Sugar: Concerns over Australia’s crop and the continued frenzy about ethanol are driving sugar prices higher, as Brazil uses approximately 40% of their crop for ethanol production. After forming a double bottom at 1620, sugar saw a strong upside breakout of a triangle. It’s interesting to note that after last week’s upside breakout, the market came back and tested the apex of the triangle before taking off again.

Look for more upside in sugar. The measuring objective of the triangle is just over 19 cents, with a retest of the contract high at 19.65 not out of the question. Support is now at the old March high of 17.84.

Energies: Crude oil and their products have staged a rally in anticipation of the summer driving season and an oil worker’s strike in Norway. The issues we had with gasoline last summer haven’t been solved, as US refining capacity remains constrained and worldwide demand is strong. Tuesday’s strong performance in the face of an expected build in crude inventories attested to the strength of the trend.

Look to buy pullbacks in the energies-especially the unleaded gas, as strong fundamentals could provide for a replay of the high prices of 2005. $70 is the near term objective for crude oil, and $2.00 for unleaded gas.

Lean Hogs: Hogs appear to be trying to find a bottom as they broke the down trendline of March. They have been holding around the 50% retracement area of the rally off the bottom, waiting for Friday’s Hog and Pig Crop report.

If June Hogs can continue to hold 6600, look for a rally to test the recovery high at 6765. A move over that resistance could lead to a rally to Fibonacci resistance at 6835. A drop under Tuesday’s low would likely lead to a retest of the March low of 6495.

Soybeans: Soybeans sold off in early March as South America got timely rains. The past two weeks have seen some recovery in soybean prices ahead of Friday’s USDA acreage intentions report, as soybeans “bid for acres” versus corn. A large speculative short position in soybeans and soymeal could be a catalyst for a post report rally.

We should be able to muster a spring rally, as there’s generally some bullish case to be made for grains in the spring – low subsoil moisture, Asian Rust, weather, for example. However, given the fact that we had a large crop in spite of a drought means that although rust or weather fears may be able to keep prices up for a time, it will be hard to avoid a large carryover and price decline later this summer.

Wheat: Timely rains in the Winter Wheat Belt and ample world supplies of soft wheat have driven wheat prices down by roughly 50 cents this month. Wheat appears to be trying to bottom ahead of Friday’s USDA report, and there may be some upside in the short run. The first upside objective would be $3.50 basis May, which is where the market last broke down from.
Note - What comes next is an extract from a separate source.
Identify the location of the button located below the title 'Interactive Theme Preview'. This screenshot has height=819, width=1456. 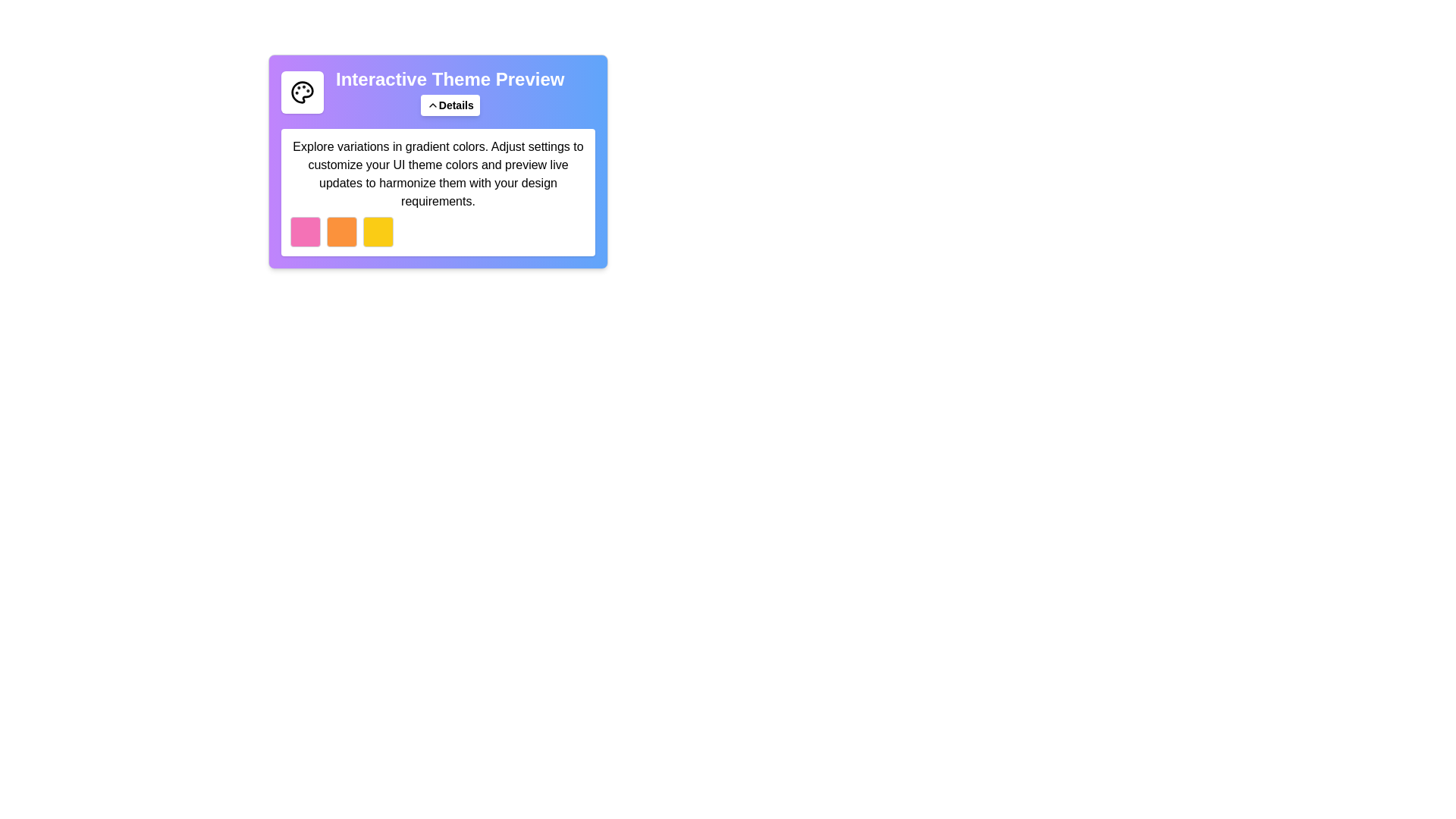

Longer term, I like the short side of wheat, as ample world supplies make it hard to find a bull case for wheat. The Kansas City versus Chicago spread has narrowed in about 16 cents off its high, and the relatively tighter supply of hard wheat may keep this spread attractive.

The information in this article includes information from sources believed to be reliable and accurate, but no guarantee is made as to accuracy, nor do they purport to be complete. Opinions are subject to change without notice. Past performance is not necessarily indicative of future performance. The risk of loss in trading futures contracts or commodity options can be substantial, and therefore investors should understand the risks involved in taking leveraged positions and must assume responsibility for the risks associated with such investments and for their results.